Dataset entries
=-=-=
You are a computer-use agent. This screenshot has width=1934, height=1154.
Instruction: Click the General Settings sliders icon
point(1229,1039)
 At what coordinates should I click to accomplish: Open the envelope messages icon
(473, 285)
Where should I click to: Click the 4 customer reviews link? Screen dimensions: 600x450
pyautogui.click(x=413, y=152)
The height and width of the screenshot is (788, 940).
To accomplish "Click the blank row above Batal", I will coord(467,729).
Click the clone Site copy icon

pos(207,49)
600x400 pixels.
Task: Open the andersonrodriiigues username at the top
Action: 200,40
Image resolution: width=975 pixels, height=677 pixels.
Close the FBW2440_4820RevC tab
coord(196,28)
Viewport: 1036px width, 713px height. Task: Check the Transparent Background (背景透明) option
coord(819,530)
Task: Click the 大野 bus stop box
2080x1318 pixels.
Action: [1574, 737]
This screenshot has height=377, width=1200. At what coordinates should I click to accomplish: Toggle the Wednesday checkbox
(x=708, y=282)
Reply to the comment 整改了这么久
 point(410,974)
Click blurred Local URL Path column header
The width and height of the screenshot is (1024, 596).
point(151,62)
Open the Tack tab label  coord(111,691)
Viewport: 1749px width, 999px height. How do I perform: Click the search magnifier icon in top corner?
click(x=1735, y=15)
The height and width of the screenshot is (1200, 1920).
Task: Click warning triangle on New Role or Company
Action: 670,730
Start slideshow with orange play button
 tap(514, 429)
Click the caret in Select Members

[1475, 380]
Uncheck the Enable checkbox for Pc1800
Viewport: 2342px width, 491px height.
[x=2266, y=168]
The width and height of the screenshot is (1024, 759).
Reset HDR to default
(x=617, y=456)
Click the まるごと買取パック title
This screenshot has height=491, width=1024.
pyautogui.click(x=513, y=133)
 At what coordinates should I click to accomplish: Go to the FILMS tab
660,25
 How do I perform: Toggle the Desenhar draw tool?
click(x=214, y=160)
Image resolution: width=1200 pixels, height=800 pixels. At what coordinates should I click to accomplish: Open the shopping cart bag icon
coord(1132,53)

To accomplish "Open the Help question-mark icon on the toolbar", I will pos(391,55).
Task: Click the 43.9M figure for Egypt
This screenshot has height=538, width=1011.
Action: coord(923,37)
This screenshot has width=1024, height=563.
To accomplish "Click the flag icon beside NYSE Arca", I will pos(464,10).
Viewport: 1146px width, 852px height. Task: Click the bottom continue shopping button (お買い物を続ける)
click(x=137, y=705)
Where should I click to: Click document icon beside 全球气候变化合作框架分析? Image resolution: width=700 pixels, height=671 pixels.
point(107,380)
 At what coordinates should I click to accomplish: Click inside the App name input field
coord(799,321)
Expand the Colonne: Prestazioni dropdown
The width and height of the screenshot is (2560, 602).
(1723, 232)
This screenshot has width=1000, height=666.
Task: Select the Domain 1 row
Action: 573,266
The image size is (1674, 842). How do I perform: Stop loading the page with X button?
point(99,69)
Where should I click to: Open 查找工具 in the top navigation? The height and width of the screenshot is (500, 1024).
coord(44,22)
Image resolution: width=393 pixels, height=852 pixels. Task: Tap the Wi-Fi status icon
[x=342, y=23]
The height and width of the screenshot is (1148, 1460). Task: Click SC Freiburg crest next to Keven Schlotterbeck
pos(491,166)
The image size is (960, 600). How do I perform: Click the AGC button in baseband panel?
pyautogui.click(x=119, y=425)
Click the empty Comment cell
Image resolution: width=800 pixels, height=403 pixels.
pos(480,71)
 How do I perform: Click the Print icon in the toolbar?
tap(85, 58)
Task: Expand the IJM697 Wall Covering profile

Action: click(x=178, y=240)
=-=-=
§ What you have to do: Among the records above, find each line holding the string "will" and pull it out.

§ Result of the exercise:
To accomplish "Click the blank row above Batal", I will coord(467,729).
To accomplish "Open the Help question-mark icon on the toolbar", I will pos(391,55).
To accomplish "Click the flag icon beside NYSE Arca", I will pos(464,10).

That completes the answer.